La plataforma incluso promete 5 millones de dólares en becas para residentes locales que se preparen para trabajar en el centro de datos. Pero incluso con estos compromisos, los críticos señalan que cuando el proyecto esté en pleno funcionamiento, los consumidores de Entergy Louisiana podrían verse sobrecargados con los costos de transmisión de electricidad si Meta no cumple sus promesas. La organización Alliance for Affordable Energy advirtió sobre este riesgo. Las exenciones fiscales federales sobre las ventas según la Acta 730 tendrán un peso adicional en el presupuesto estatal de Richland Parish.
Pero no se trata solo de dinero. Meta no está construyendo solo servidores, está construyendo la infraestructura que definirá el acceso a la potencia de cálculo del futuro. En un mundo donde la inteligencia artificial ya está cambiando los precios de las acciones y el costo de vida, el control sobre tales instalaciones otorga a las corporaciones tecnológicas un poder de influencia comparable al de estados enteros. Los estados compiten por inversiones, ofreciendo condiciones cada vez más generosas. Luisiana no es una excepción en esta carrera, sino más bien un participante tardío que intenta ponerse al día en medio de su declive económico.
El proyecto ya ha traído resultados tangibles a las regiones. Más de 1.6 mil millones de dólares en contratos con empresas locales desde el inicio de la construcción en diciembre de 2024. Los maestros en Richland Parish recibieron bonos anuales de hasta 50.000 dólares, un 400% más que el año pasado, gracias al aumento de la recaudación de impuestos. Estas no son promesas fantasma; es capital real fluyendo hacia un área que apenas conocía el desarrollo en las últimas décadas.

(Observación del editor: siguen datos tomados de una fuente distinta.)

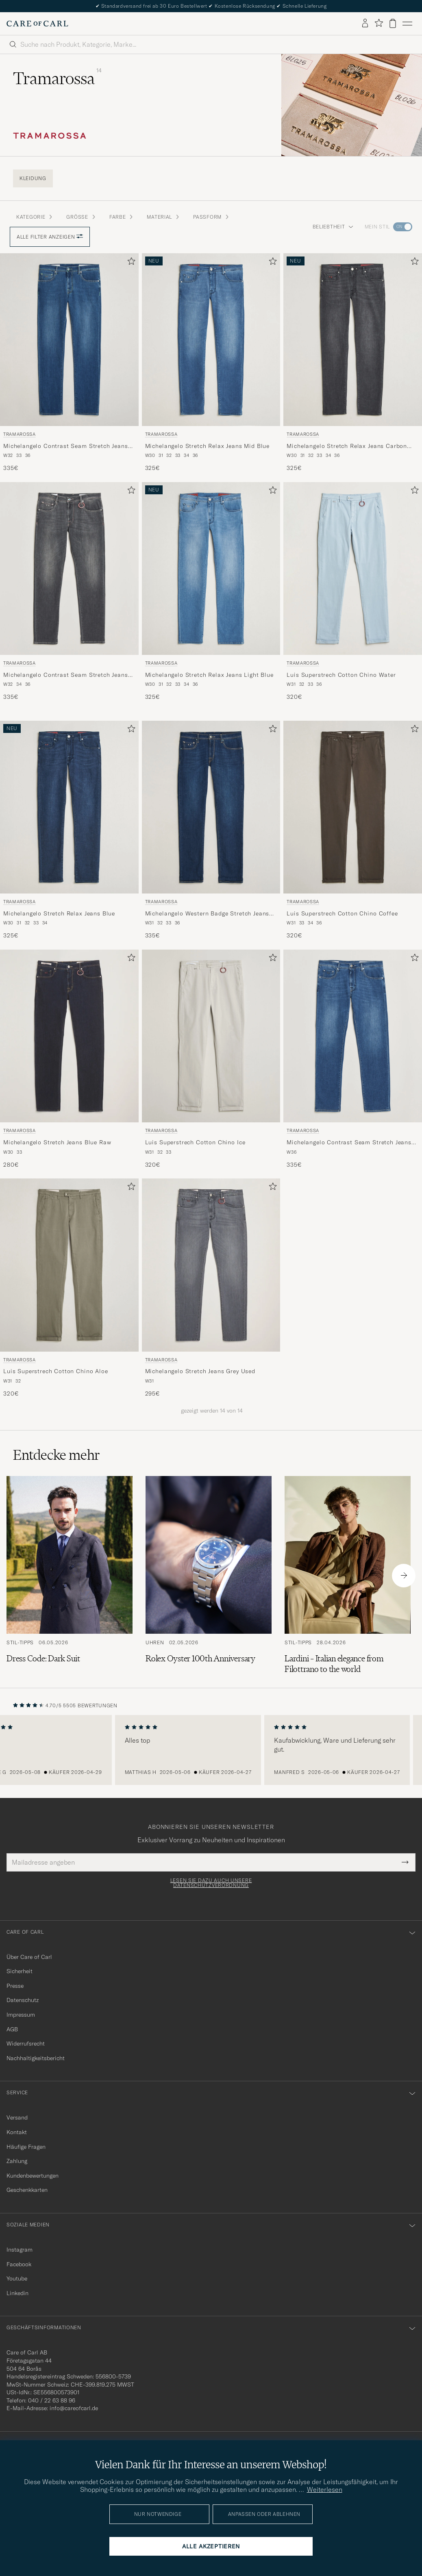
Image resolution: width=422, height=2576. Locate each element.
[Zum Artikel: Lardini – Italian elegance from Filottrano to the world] (348, 1575)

Pero la historia de otros megaproyectos muestra que la ola inicial de inversión no garantiza el bienestar a largo plazo. Cuando la multitud de trabajadores desaparezca al finalizar la construcción (prevista para la década de 2030), y solo haya 1000 empleos permanentes, la economía de la región podría enfrentar un shock. Cuando este tipo de acuerdos se cierran a puerta cerrada sin control público, y los términos clave siguen siendo un misterio, los consumidores habituales a menudo pagan durante décadas por la expansión de las redes.
Richland Parish alberga solo a 20.000 habitantes. En los últimos meses, han llegado al área alrededor de 4000 trabajadores de la construcción. Las tarifas de alquiler, que se mantenían en 600-700 dólares al mes, ahora han saltado a 2.500, desplazando a los residentes de larga data y creando una brecha social. Aquí radica la paradoja: una región agrícola anteriormente moribunda se convierte en un punto de atracción para el boom global de la IA. El proyecto promete 7500 empleos en la construcción y 1000 puestos permanentes. En medio de décadas de estancamiento, esto parece una salvación.
El gobernador Landry, quien asumió el cargo en enero de 2024, ha convertido activamente el proyecto de Meta en un símbolo de su política de crecimiento económico. Habla de 150 mil millones de dólares en nuevas inversiones atraídas al estado desde que asumió el cargo y quiere replicar el modelo de Meta para otras empresas. Mientras tanto, poco se sabe en detalle sobre el acuerdo. Los términos de las exenciones fiscales, las obligaciones exactas de Meta, los mecanismos de control, todo esto permanece oculto al público. Esta es la norma en un estado donde los consumidores de electricidad no tienen voz en las negociaciones que determinan sus facturas.